Passage shown
◇ ◇ ◇ ◇ ◇

Still, to say that Tamano-Shata’s blood was rejected because of racism is simplistic. The MDA officials were following guidelines of a kind that exists in countries the world over, including the U.S. These guidelines don’t just bar prospective donors born in countries with a high incidence of HIV; they also bar people from Britain, Ireland and Portugal, and homosexuals. So this isn’t really about some people’s blood being redder than others’; it’s about a policy designed to prevent disease from getting into the blood bank.

Of course, that doesn’t mean the policy isn’t inflected by racism and discrimination. Politics and policy are interrelated, and Israel’s policy on Ethiopian-born would-be donors may well have been shaped or sustained by racist attitudes. It’s also eminently possible that the Health Ministry’s directives are just woefully outdated and that Israel hasn’t yet invested the resources in bringing them up to speed with the current science.

◇ ◇ ◇ ◇ ◇

Source information
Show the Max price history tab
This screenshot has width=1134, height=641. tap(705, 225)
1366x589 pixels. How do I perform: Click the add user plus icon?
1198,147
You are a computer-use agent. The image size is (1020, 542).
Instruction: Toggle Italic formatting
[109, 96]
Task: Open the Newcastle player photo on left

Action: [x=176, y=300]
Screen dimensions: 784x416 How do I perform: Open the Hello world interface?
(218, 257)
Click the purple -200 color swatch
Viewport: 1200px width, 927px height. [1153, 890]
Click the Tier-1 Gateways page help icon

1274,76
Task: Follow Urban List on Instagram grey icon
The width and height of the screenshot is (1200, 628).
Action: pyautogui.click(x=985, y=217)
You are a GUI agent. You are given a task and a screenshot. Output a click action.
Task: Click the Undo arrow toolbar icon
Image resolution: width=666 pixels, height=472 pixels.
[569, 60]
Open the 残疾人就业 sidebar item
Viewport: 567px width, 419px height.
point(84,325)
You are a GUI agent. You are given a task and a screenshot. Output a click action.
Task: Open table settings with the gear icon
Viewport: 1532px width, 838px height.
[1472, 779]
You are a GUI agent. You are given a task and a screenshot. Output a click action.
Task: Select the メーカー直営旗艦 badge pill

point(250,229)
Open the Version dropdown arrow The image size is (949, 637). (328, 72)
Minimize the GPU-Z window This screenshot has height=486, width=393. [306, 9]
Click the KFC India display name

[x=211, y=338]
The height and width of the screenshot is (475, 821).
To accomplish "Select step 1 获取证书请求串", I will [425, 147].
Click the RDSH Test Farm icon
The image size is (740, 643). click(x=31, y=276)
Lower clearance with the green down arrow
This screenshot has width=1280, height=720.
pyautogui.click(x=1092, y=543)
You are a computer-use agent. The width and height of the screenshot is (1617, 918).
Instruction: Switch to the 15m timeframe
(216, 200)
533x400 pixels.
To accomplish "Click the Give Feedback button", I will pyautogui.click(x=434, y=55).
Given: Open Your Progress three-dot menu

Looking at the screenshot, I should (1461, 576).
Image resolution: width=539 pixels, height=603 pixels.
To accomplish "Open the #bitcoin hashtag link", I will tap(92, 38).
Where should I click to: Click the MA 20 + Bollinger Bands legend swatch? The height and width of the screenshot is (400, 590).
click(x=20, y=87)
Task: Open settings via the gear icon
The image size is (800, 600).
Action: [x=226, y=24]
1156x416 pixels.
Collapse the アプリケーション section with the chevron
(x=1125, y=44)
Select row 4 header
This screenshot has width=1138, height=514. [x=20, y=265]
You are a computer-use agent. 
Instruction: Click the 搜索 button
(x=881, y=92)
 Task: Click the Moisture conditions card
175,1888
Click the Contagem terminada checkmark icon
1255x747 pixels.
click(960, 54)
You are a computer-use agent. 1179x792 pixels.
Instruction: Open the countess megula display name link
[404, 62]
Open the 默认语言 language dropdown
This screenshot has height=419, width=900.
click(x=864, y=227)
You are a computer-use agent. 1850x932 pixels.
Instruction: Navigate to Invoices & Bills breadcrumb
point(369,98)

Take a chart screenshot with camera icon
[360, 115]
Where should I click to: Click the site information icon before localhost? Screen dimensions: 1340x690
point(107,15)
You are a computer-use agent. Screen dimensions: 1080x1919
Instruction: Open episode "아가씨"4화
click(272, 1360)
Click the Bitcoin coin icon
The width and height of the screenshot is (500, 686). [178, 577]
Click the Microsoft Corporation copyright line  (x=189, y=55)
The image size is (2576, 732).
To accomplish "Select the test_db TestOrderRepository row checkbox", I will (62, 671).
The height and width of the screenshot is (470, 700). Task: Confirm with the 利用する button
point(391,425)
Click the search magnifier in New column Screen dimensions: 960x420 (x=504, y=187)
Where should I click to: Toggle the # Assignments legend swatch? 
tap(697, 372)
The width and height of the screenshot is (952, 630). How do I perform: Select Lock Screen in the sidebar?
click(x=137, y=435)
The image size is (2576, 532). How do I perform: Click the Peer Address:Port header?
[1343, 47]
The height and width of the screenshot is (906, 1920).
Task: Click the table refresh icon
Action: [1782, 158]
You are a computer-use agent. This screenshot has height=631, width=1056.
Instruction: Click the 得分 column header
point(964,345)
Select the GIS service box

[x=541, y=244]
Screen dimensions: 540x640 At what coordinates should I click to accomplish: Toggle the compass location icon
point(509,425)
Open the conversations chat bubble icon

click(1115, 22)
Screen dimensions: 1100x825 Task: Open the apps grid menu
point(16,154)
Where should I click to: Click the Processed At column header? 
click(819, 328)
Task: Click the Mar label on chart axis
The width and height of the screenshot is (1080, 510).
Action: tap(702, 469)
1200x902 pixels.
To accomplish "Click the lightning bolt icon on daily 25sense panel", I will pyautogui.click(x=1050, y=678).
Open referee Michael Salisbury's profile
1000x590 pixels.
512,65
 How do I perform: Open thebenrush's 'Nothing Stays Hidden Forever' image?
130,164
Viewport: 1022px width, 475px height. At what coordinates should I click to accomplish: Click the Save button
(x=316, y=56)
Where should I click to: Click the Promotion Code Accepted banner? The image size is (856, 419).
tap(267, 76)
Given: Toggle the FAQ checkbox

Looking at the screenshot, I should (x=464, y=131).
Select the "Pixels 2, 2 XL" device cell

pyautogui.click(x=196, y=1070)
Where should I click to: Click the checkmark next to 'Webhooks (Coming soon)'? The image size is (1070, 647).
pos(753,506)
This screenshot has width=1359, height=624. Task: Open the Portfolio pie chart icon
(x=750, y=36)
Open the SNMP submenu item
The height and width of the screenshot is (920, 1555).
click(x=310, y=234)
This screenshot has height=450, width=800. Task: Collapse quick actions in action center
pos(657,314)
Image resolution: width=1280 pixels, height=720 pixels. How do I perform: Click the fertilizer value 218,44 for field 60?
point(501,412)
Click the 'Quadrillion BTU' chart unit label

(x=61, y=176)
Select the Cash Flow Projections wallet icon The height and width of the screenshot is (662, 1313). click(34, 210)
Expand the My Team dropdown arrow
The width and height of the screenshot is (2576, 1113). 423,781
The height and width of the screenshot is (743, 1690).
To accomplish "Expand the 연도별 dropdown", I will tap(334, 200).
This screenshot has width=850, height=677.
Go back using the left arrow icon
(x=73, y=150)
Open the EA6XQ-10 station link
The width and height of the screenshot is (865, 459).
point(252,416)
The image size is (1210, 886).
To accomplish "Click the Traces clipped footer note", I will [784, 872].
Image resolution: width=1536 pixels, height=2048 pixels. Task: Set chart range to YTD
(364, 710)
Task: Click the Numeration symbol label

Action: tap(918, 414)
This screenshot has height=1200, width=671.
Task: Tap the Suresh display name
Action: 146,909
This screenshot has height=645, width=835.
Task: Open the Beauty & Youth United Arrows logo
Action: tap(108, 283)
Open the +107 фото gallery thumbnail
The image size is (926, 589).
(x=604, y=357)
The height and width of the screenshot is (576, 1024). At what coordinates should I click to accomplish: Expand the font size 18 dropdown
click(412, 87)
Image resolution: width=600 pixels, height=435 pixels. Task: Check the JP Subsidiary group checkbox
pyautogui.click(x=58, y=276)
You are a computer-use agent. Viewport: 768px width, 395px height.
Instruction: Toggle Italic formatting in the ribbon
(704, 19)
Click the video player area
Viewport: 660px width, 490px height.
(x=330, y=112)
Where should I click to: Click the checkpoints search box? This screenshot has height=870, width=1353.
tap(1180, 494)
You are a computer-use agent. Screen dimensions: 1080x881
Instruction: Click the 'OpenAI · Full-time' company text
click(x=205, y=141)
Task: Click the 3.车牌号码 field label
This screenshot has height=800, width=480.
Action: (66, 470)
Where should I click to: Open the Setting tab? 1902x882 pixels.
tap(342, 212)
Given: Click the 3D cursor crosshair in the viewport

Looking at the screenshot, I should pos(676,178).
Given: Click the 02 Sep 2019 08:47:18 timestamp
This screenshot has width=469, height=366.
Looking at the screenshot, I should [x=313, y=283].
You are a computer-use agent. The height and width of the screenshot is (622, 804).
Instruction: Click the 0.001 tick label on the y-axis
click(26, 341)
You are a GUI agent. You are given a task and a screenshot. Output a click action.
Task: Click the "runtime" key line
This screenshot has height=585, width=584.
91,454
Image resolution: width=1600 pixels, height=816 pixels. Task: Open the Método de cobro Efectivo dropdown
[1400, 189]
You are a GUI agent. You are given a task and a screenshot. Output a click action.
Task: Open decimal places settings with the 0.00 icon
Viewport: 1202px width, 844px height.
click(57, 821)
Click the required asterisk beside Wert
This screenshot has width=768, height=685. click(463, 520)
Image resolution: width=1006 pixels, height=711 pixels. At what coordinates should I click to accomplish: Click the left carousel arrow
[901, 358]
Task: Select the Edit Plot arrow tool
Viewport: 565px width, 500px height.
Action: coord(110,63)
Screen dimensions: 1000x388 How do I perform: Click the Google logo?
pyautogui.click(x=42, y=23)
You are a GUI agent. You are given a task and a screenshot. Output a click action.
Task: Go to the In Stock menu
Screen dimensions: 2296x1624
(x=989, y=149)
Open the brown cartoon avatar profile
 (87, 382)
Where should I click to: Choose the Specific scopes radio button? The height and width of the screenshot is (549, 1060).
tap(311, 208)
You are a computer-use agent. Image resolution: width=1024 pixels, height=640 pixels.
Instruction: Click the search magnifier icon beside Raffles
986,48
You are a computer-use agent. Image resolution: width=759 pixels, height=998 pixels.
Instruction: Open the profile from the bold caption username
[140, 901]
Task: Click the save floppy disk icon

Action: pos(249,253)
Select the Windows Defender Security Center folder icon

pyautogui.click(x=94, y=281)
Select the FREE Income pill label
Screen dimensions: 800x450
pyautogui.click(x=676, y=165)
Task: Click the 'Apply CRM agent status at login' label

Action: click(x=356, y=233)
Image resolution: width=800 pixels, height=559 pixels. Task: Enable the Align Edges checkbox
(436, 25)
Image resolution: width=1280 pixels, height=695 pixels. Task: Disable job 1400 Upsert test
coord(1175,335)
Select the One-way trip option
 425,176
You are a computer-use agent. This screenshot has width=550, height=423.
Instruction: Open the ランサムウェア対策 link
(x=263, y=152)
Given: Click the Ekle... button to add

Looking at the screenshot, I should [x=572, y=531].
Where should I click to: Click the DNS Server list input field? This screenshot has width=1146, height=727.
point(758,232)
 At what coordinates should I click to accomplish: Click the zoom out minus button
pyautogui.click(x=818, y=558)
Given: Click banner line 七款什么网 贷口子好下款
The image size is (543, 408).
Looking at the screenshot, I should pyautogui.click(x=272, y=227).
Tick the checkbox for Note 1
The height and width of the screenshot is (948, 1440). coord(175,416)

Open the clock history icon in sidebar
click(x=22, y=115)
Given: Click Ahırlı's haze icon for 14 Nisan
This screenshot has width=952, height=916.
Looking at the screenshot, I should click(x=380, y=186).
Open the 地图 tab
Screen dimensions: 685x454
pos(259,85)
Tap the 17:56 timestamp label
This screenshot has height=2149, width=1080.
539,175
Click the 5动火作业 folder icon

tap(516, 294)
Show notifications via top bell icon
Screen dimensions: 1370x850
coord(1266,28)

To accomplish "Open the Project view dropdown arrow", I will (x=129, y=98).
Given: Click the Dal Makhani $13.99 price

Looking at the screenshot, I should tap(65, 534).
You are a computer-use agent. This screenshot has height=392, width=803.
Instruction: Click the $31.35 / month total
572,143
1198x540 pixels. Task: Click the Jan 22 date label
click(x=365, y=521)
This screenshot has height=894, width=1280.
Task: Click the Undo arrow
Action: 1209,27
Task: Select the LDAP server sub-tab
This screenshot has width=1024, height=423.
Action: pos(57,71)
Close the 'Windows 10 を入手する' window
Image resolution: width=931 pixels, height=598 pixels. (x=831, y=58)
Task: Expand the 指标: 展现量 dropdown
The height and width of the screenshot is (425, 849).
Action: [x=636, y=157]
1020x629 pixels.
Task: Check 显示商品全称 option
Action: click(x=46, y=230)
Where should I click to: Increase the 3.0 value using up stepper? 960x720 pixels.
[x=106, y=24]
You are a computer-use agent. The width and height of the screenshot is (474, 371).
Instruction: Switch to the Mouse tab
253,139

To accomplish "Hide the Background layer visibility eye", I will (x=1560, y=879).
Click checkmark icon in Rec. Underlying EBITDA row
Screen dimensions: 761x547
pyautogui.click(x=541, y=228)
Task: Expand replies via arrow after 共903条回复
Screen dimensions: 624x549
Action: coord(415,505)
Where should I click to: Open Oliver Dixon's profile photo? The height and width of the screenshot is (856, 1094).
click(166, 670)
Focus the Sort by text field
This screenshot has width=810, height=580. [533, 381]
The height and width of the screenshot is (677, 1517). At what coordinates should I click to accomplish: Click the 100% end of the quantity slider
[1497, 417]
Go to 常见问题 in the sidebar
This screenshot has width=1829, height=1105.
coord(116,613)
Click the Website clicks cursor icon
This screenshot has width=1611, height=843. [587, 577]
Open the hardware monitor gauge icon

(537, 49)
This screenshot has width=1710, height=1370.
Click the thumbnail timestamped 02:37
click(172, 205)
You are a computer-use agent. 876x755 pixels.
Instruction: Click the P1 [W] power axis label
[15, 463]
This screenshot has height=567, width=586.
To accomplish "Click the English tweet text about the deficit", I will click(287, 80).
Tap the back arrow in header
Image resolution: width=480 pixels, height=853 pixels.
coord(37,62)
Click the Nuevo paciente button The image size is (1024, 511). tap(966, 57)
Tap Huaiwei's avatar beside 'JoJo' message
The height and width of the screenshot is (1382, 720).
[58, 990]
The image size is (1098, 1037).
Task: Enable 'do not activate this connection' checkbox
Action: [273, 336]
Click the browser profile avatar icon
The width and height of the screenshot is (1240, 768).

◇ ◇ ◇ ◇ ◇

Tasks and exercises
a: Can you reproduce, word for word, the stretch of the blood-donation passage from "Of course, that" through "the current science."?
b: Will you carry on the passage about Israel's blood-donation policy from where it stops?
The data come from a source unrelated to the blood-donation passage.

Answer set
a:
Of course, that doesn’t mean the policy isn’t inflected by racism and discrimination. Politics and policy are interrelated, and Israel’s policy on Ethiopian-born would-be donors may well have been shaped or sustained by racist attitudes. It’s also eminently possible that the Health Ministry’s directives are just woefully outdated and that Israel hasn’t yet invested the resources in bringing them up to speed with the current science.

b:
The good news is that Tamano-Shata’s story will now force a close examination of this issue. After the story broke, MDA trumpeted that Tamano-Shata surely knew she’d be rejected and accused her of staging a provocation—as if that were a bad thing. The fact is, even if this was a calculated stunt, it’s a stunt that will only result in good. If the guidelines are outdated, the government will now be motivated to change them. If, on the other hand, there isn’t enough data to show that the guidelines can safely be changed, the science will bear that out and the current policy will stay in place. Critics who claim the MK’s stunt may result in compromising Israel’s blood supply are guilty of needless fear mongering. Would the Health Ministry really approve life-endangering directives just to appear politically correct? I doubt it.

All in all, Tamano-Shata did the Israeli public a big favor this week. In addition to serving as a social gadfly, she provided the country with a rare and refreshing sight: parliamentarians across the political spectrum unified in their condemnation of an existing policy. Aryeh Deri from the religious Shas party called it “unacceptable.” Uri Ariel from the right-wing Jewish Home party said he was “shocked” by it. Health Minister Yael German from the centrist Yesh Atid party (to which Tamano-Shata belongs) deemed it “unbearably absurd.” Ahmed Tibi from the Arab Movement for Change party deplored it, saying, “Israeli society and its systems continue to be infected by the deadly virus of racism, aimed at times against Ethiopians and many other times against Arabs.” When was the last time all these people agreed on anything?